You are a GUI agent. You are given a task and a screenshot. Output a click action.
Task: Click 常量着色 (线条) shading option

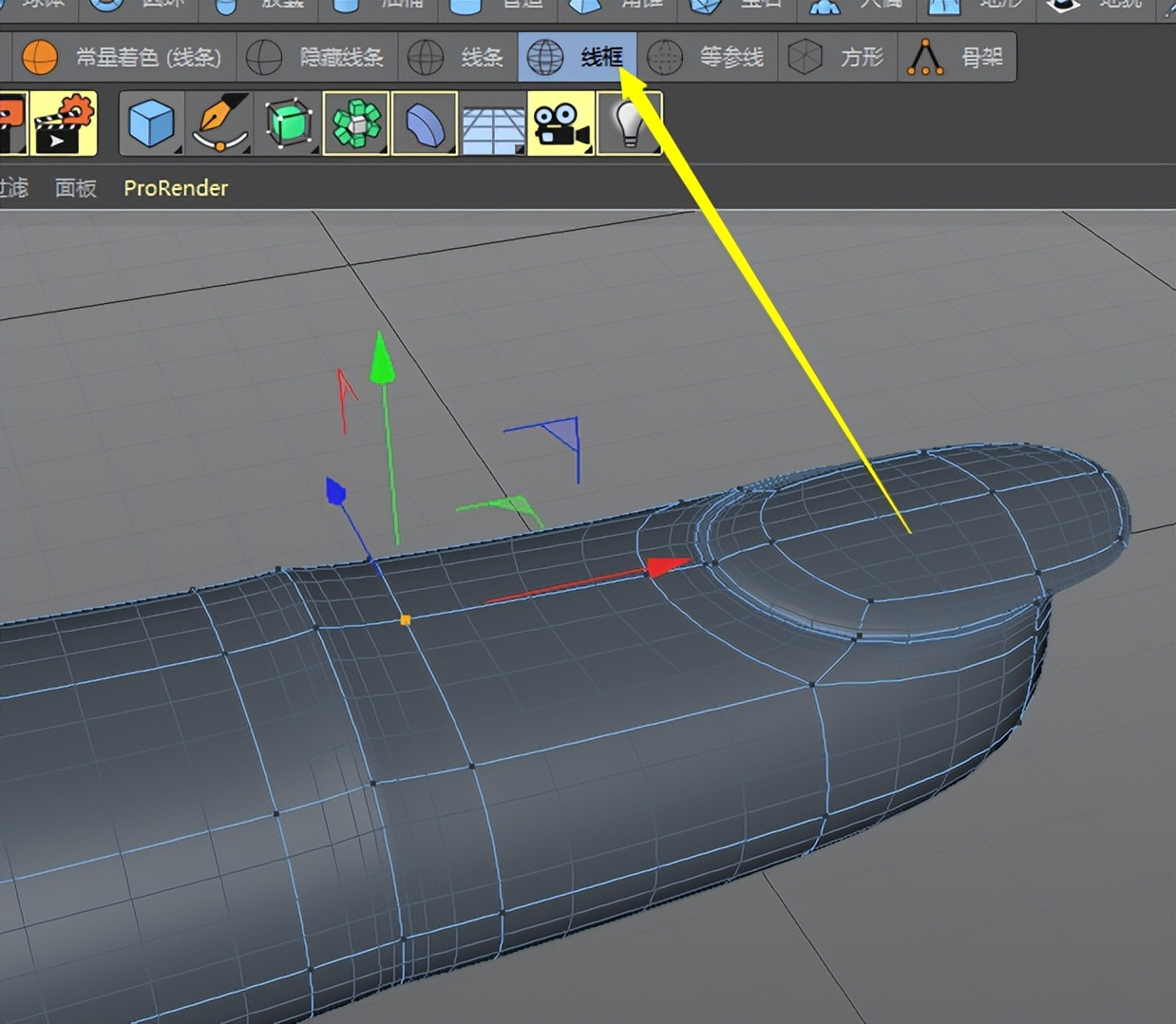123,58
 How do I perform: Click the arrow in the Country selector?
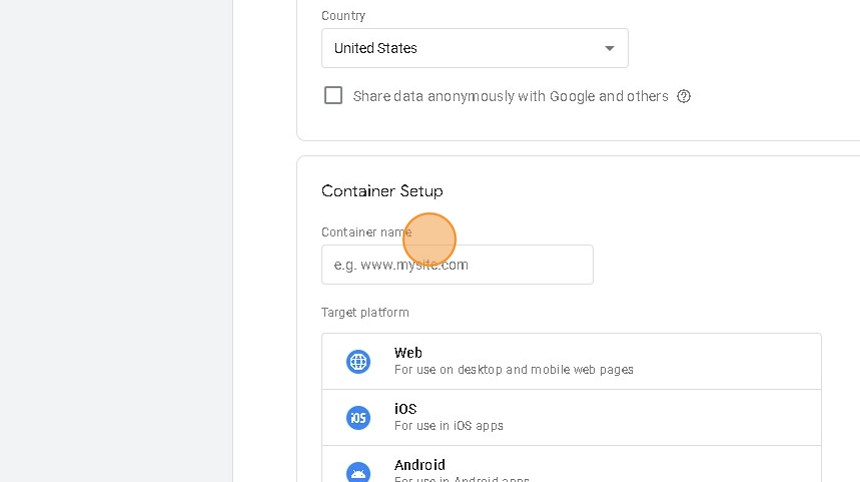coord(609,48)
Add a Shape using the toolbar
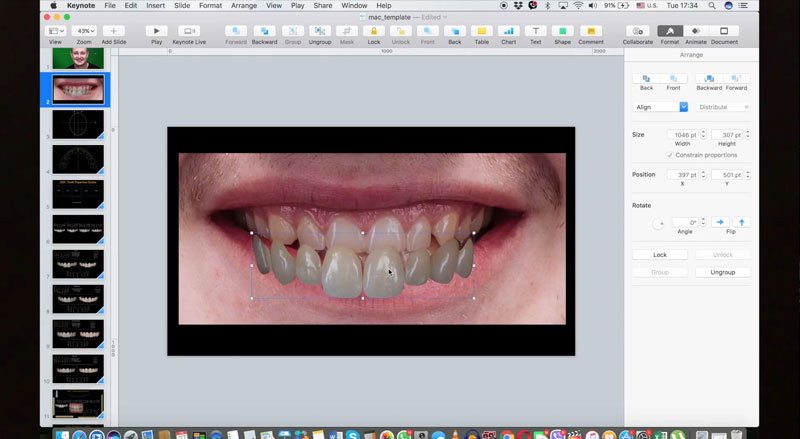Viewport: 800px width, 439px height. pyautogui.click(x=563, y=32)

------

_WORK TO COMPLETE_: Print each entry precisely as written; the pictures stay out.

_WRITTEN ANSWER_:
You are a GUI agent. You are given a task and a screenshot. Output a click action.
Task: Click 常量着色 (线条) shading option

123,58
 How do I perform: Click the arrow in the Country selector?
coord(609,48)
Add a Shape using the toolbar
Viewport: 800px width, 439px height. pyautogui.click(x=563, y=32)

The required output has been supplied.